D'après l'extrait sur l'escale à Batumi, répondez brièvement :
1. Quelle pièce de la moto doit être remplacée ?
2. Qu'est-ce qui avait retenu les voyageurs à Batumi il y a deux ans ?
3. Dans quel lieu l'art décrit ne se retrouve-t-il pas ?

══ EXTRAIT FOURNI

Le verdict est tombé ! Il faut remplacer le joint de carter, impossible à trouver ici. Nous le commandons en Belgique et allons le faire envoyer. Cela va prendre plusieurs jours. Autant nous installer et en profiter pour découvrir la ville.
Batumi semble vouloir nous retenir : il y a deux ans, de grosses pluies s'en étaient chargées, cette fois, c'est la moto !
Et la ville murmure, nous invite à la découverte de sa vie secrète.... Petits mots aimables et tables accueillantes apparaissent à chaque coin de rue...
L'art se glisse partout
La notion "d'art" est bien subjective. J'ai une petite tendance à le dénicher, à chaque coin de rue, dans toute forme de créativité qui me touche, m'étonne ou me fait sourire. Quelquefois j'aime, d'autres non. Cet art-là ne se retrouve dans aucun musée mais est omniprésent dans la ville. Changeant, de bric et de broc, il est éphémère et joyeux. Jamais signé, toujours offert. Nos déambulations à la recherche d'huile, nos lentes promenades, la longue attente du joint carter nous laissent le temps d'ouvrir les yeux et le cœur, le temps de recevoir...

════
══ DONNÉES FOURNIES

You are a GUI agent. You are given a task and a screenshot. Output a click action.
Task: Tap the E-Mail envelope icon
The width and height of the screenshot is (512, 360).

════

=== RÉPONSE ATTENDUE ===
1. Le joint de carter.
2. De grosses pluies.
3. Dans aucun musée.